今日の話題は下のグラフである。

 タイトルにあるように第2回進路希望調査における全日制全体と普通科及び専門学科の倍率推移である。
 先般、県から発表された資料には過去20年分のデータが掲載されていたが、市場全体の動向や入試制度が刻々変化していることだし、あまり昔の記録を持ち出しても意味がないだろう。10年分ぐらいで十分。と、思ったが、とりあえず今の受験生が生まれたあたりまでさかのぼってみた。

 全日制全体倍率(青のライン)を見ると、平成28年度に前年同期より若干上がっている。
 たが、平成29年度から令和3年度まで5年連続で下がっている。
 その後、横ばいとなり、令和6年度に僅かに上がるが、翌7年度は元に戻った。
 そして今年、前年同期より0.05ポイント下がった。

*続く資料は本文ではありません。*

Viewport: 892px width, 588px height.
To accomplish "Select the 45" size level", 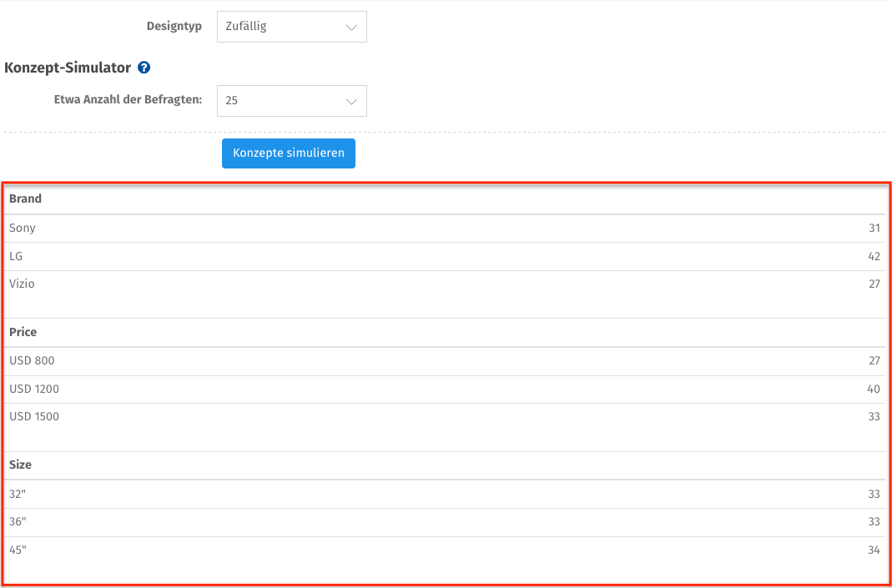I will tap(18, 550).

このグラフにはないが、平成22年度から23年度にかけて、1.22から1.18と0.04ポイント下がった例があるが、それ以来の急降下だ。

 普通科倍率(オレンジのライン)を見ると、数字は異なるが波長は全体倍率とほぼ変わらないことが分かる。
 こちらも平成29年度から一貫して下がり、その後やや落ち着き、昨年度は前年同期を僅かに上回ったものの、今年は前年の1.21から1.14へと0.07ポイントの低下。
 グラフにはない平成22年度から23年度にかけて、0.08ポイント低下という異常事態があったが、それ以外は下がっても0.01か0.02という状態で、今回のような下がり方はここ15年、経験したことがない。

 専門学科倍率(緑のライン)もほぼ一貫して下がっている。 
 平成30年度の1.00倍を最後に、その後8年間、1倍を超えることはなく、今年はついに0.8倍台まで下がった。
 専門学科をさらに詳しく見てみると、ここ15年間、看護科(常盤のみ)、美術科(大宮光陵など)、理数科(大宮など)の3科は、第2回時点で定員を割ったことはない。
 外国語科もまずまずで、令和5年度の0.98倍と、今回の0.91倍以外は定員割れしていない。
 人文科(春日部東のみ)は、令和6年度に1.10倍を記録したが、それ以外はすべて定員割れ。
 体育科(大宮東とふじみ野)は、平成31年度から令和3年度にかけて3年連続定員割れしたが、その後持ち直し、ここ5年間は1倍を超えている。特に昨年度は1.30倍と過去20年間の最高倍率を記録している。
 福祉科(誠和福祉のみ)は、平成26年度から29年度まで4年連続1倍を超えていたが、以後12年間、1倍を超えていない。

 農業科、工業科、商業科、家庭科の4科が戦前から(というより明治時代から)ある伝統的な専門学科で、職業科などとも言われている。
 ここ15年間で1倍を超えたのは、農業科が7回、工業科が7回、商業科が1回、家庭科が12回である。
 家庭科が12回と突出しているのは、越谷総合技術と新座総合技術の食物調理が高倍率となるからである。
 商業科が最後に1倍を超えたのは14年前である。
 農業科では杉戸農業、工業科では川越工業などが全体を引き上げている。

 上昇や低下のタイミングは入試制度の変更と重なっていることが多いが、今年度は制度面での変化がないにも関わらず、大幅に低下している。世の中全体が右肩上がりの好景気であればいいが、じわじわと物価が上昇し、その一方で賃金は上がらないという経済状況の中で、私立授業料無償化がいかに大きかったかが分かる。